* _Assignment_: Reproduce exactly the line containing "1389x868 pixels. Task: Pick" and each line after it until the listing ends, leaving pictures out.

==========

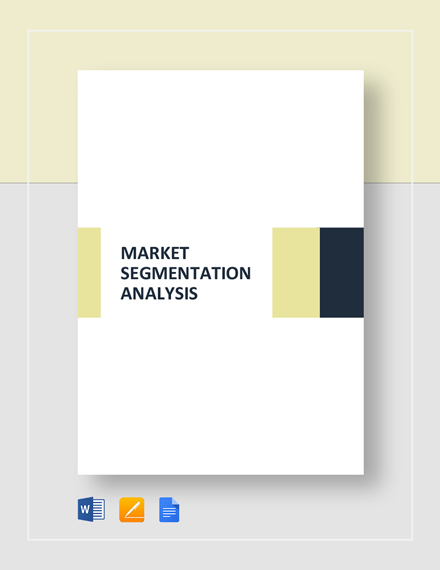Select the word MARKET in the title
This screenshot has width=440, height=570.
tap(155, 253)
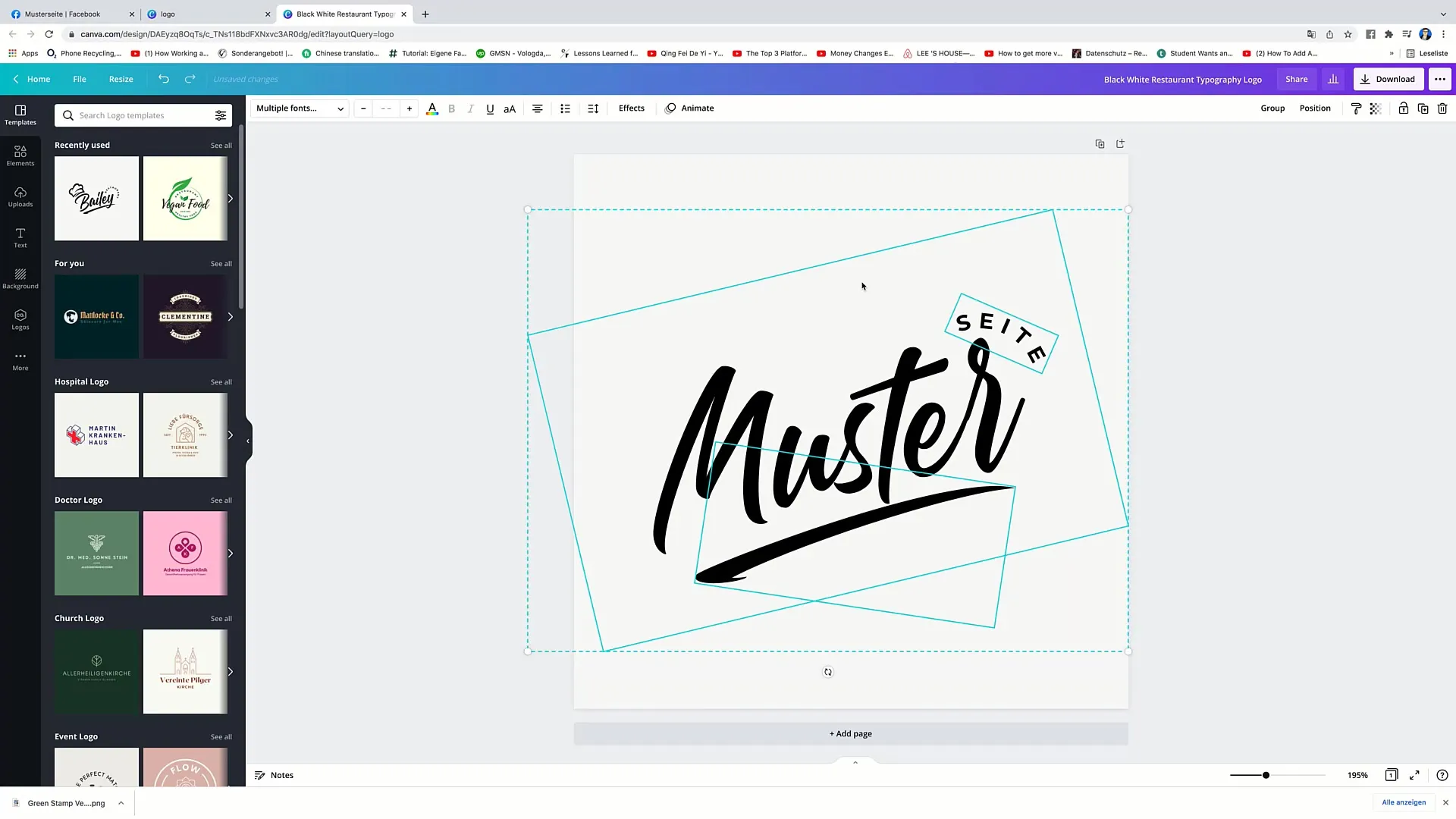
Task: Click the Share button
Action: point(1296,79)
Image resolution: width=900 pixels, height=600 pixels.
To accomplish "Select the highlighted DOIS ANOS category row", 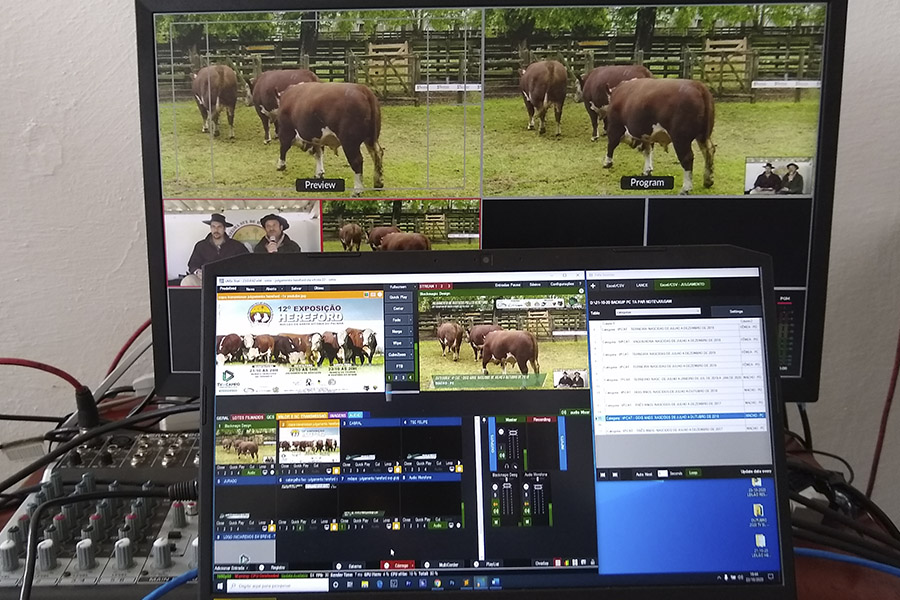I will click(x=670, y=418).
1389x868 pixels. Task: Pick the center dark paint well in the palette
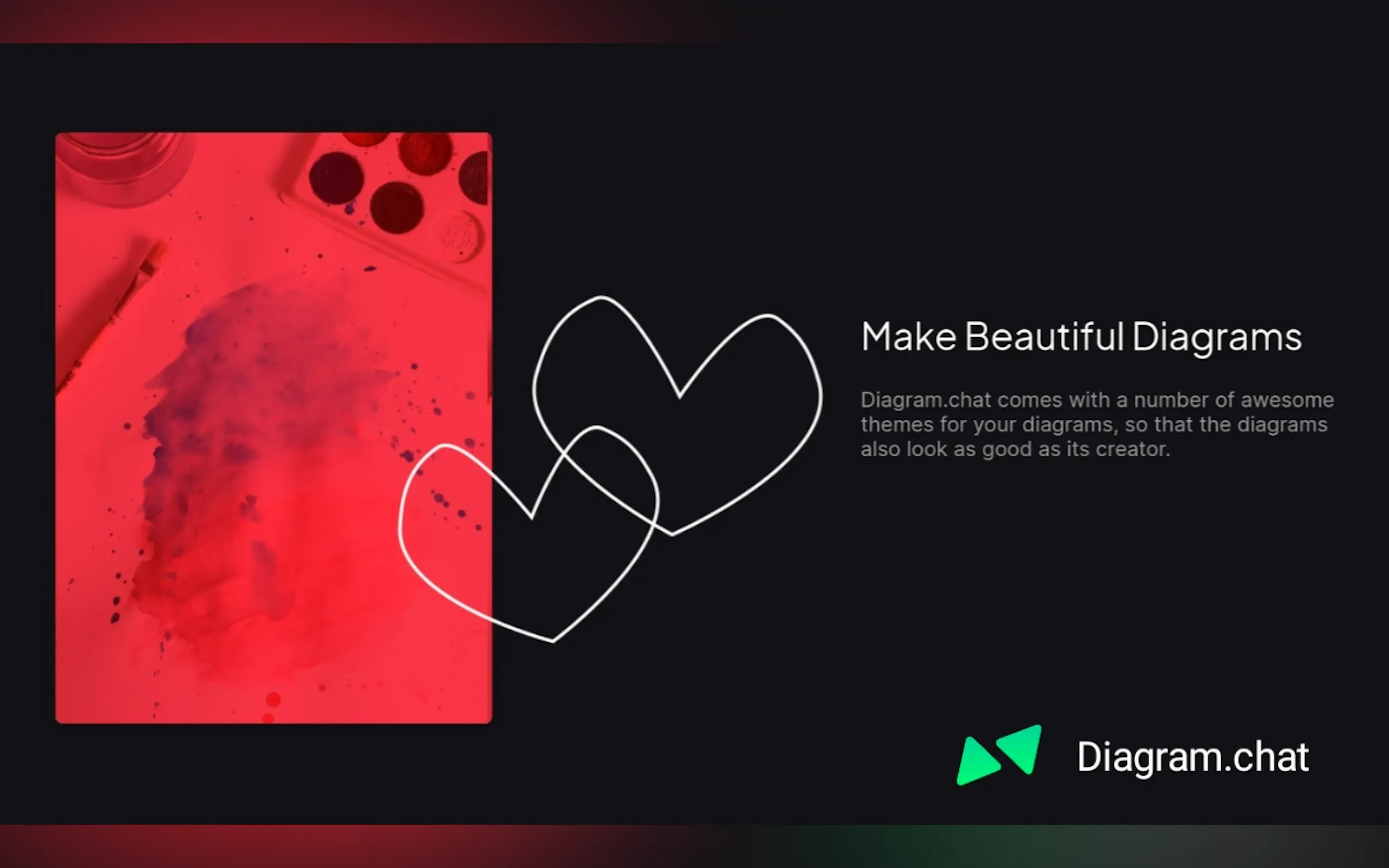point(396,207)
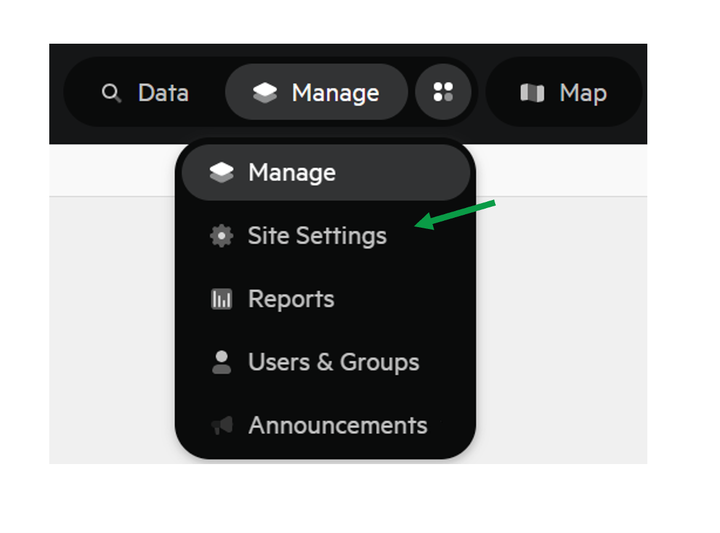Open the Map tab

click(x=564, y=92)
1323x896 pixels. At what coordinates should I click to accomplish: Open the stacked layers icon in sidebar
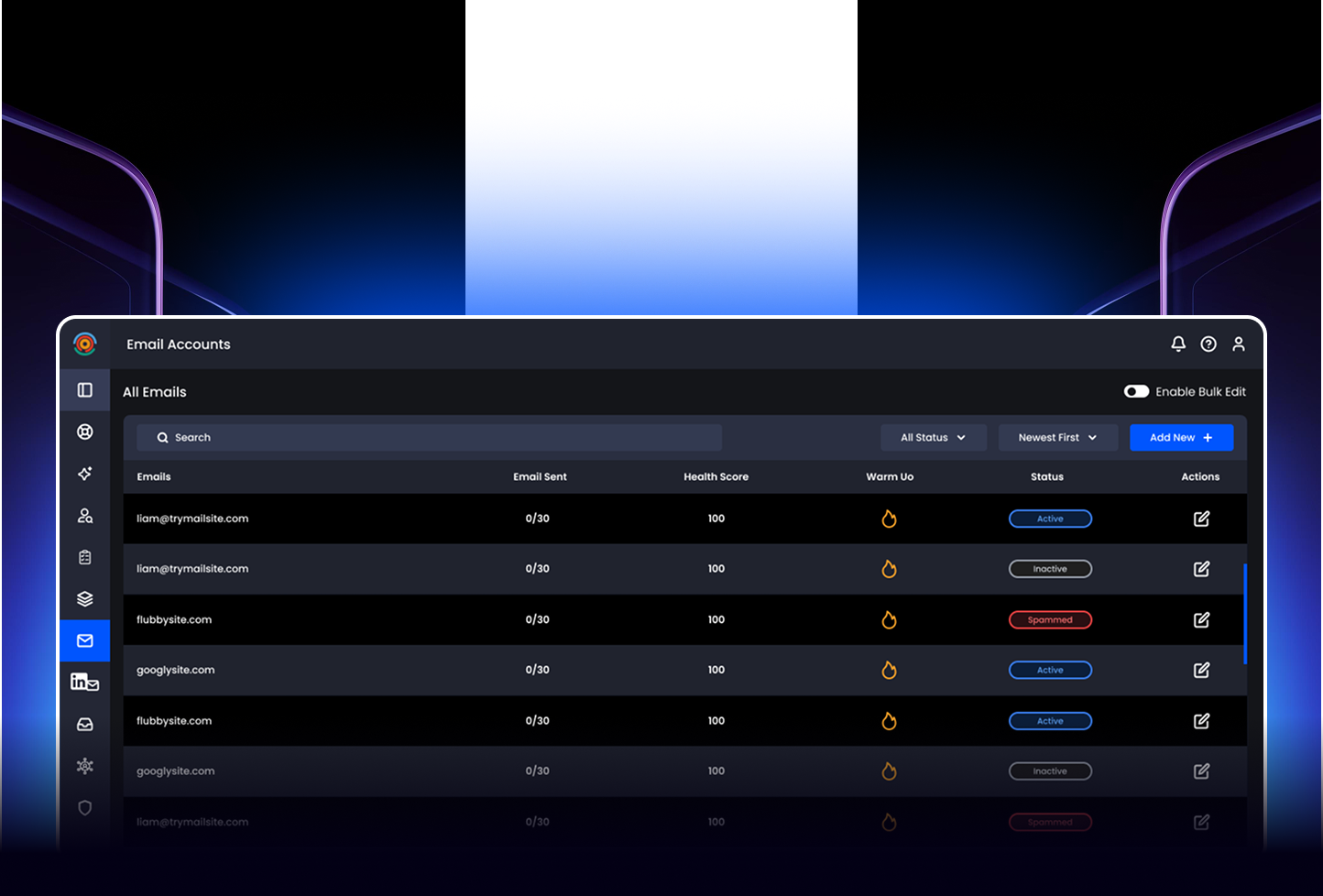[85, 599]
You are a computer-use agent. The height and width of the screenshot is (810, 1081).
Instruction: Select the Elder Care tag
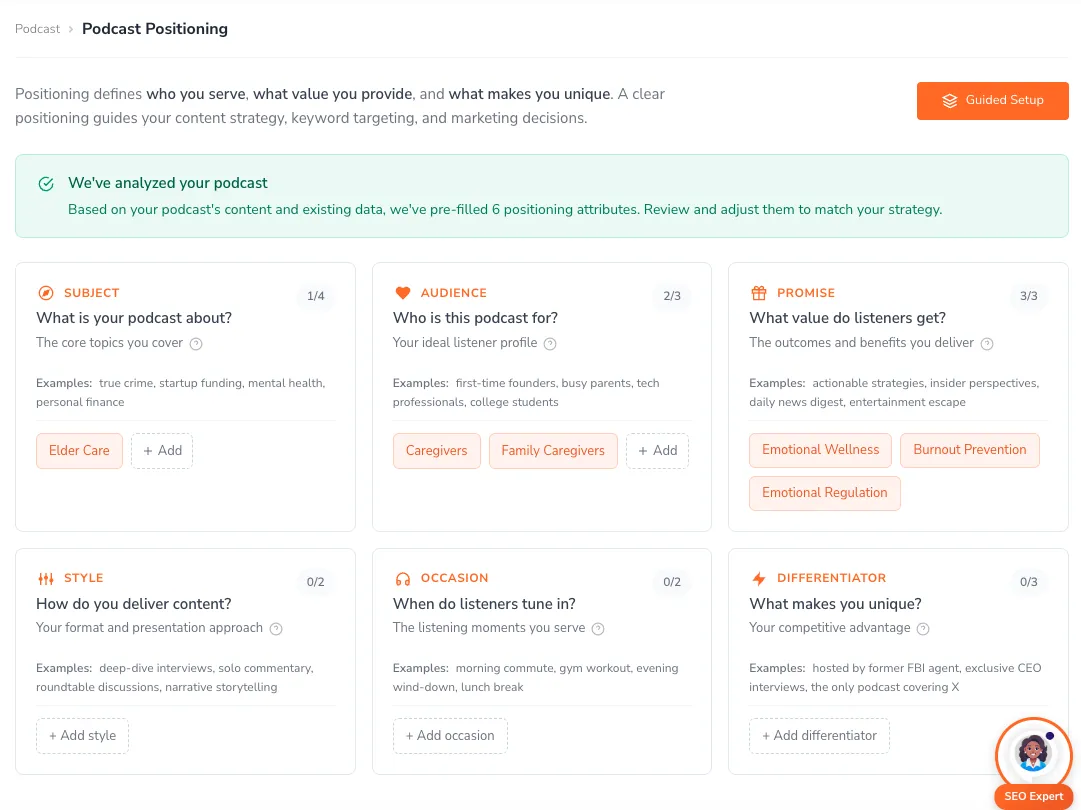(79, 451)
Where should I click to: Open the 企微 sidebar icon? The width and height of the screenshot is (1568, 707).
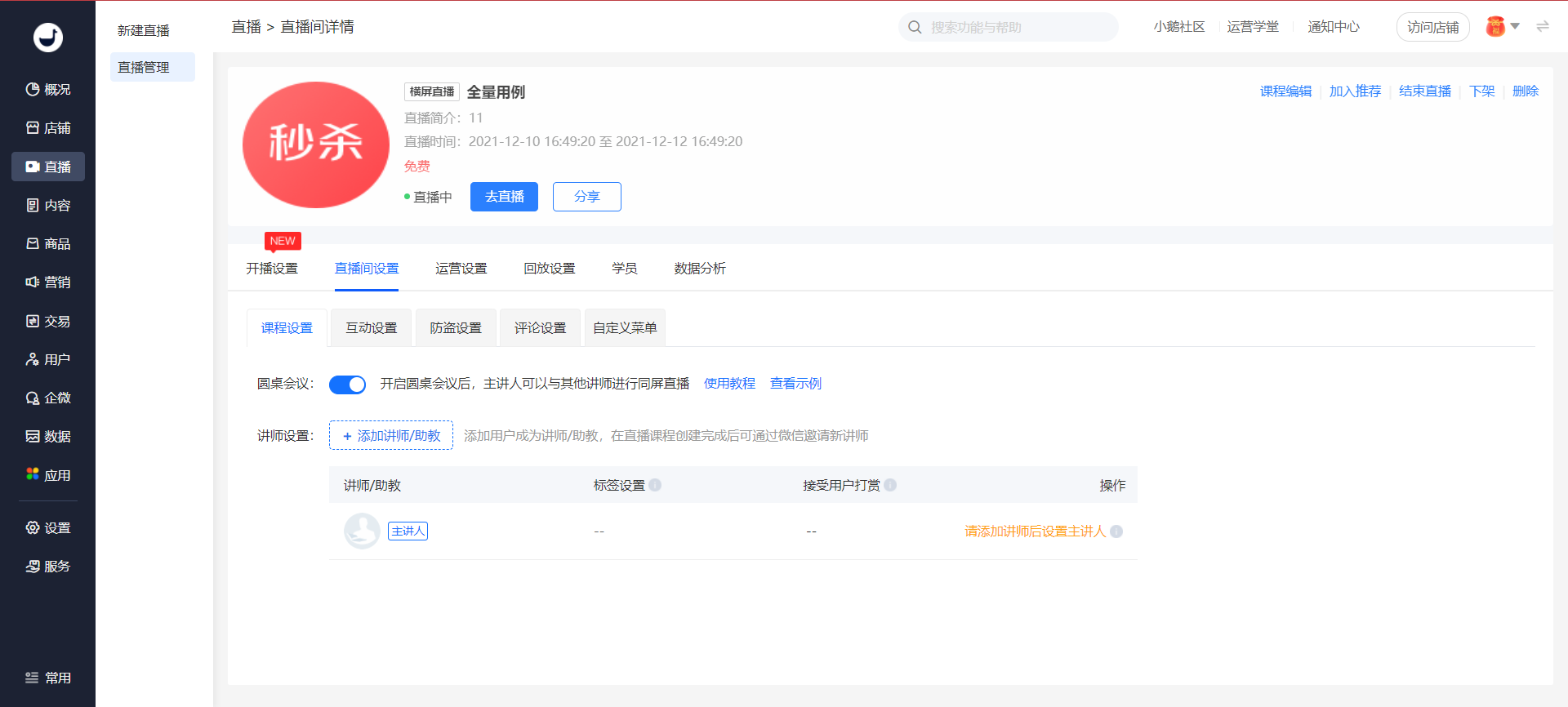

==========

* _Result of the exercise_:
1389x868 pixels. Task: Pick the center dark paint well in the palette
point(396,207)
Open the Map tab

click(x=564, y=92)
1323x896 pixels. At what coordinates should I click to accomplish: Open the stacked layers icon in sidebar
[85, 599]
You are a computer-use agent. The height and width of the screenshot is (810, 1081).
Instruction: Select the Elder Care tag
(79, 451)
Where should I click to: Open the 企微 sidebar icon? The width and height of the screenshot is (1568, 707).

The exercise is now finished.